The age of LeBeouf
Are American movies worse than ever?
You might argue that the films of the 1890s, when any 10-second shot that didn’t set the studio on fire instantly became a cinematic masterpiece, was a less-inspired period. Fred Ott’s Sneeze? More like Fred Ott’s Snooze. But yes, The Hangover did have a sex offender pretending to jack off an infant. Advantage: modern era.
Even if Hollywood has always met a lowest-common-denominator-crap quota, I can’t think of a time when films have been more inane, juvenile, factory-processed and flat-out unwatchable. Today’s movies are test-marketed, conceived and created for small children; they used to be made for teenagers, so the regression is clear already. How far away are we from a 3-D movie entirely about dangling keys?

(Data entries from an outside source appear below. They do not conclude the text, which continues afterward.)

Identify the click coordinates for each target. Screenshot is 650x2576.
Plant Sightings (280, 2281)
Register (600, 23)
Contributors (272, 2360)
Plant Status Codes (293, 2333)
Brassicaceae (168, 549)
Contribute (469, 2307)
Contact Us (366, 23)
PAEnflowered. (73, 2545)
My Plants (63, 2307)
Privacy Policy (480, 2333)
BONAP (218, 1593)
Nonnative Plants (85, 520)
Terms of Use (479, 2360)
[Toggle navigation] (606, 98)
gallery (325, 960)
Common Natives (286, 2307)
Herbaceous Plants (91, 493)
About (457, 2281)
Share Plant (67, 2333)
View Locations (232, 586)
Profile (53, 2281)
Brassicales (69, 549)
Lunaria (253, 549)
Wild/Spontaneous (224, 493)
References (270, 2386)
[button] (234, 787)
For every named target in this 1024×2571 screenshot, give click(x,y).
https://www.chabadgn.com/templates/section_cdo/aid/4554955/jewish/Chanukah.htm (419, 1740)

I don’t say all this as someone who takes the past, present and future of cinema lightly, but as someone who decided at a young age to spend his life watching and writing about films, no matter the economic infeasibility or concomitant snack butt. So that’s a lot of wasted hours if these flicks don’t start getting better.
So if nothing else, consider this a plea for sanity: Shia LeBeouf is only 23, and he’s just begun his worldwide Desecration of Things Daniel Barnes Loves Tour. He’s already ruined Indiana Jones, the Jimmy Stewart role in Rear Window (Disturbia) and Megan Fox slathered in oil (Transformers). I can only assume his upcoming roles will include Vito Corleone, Travis Bickle and Charles Foster Kane, just to twist the knife.
Of course, cinema’s scope can’t be explored in one 300-word column, so each week I’ll be looking at new releases and reissues, the local and international, and the sublime and crap-lousy.
And there will probably be a lot more stuff about Shia LeBeouf.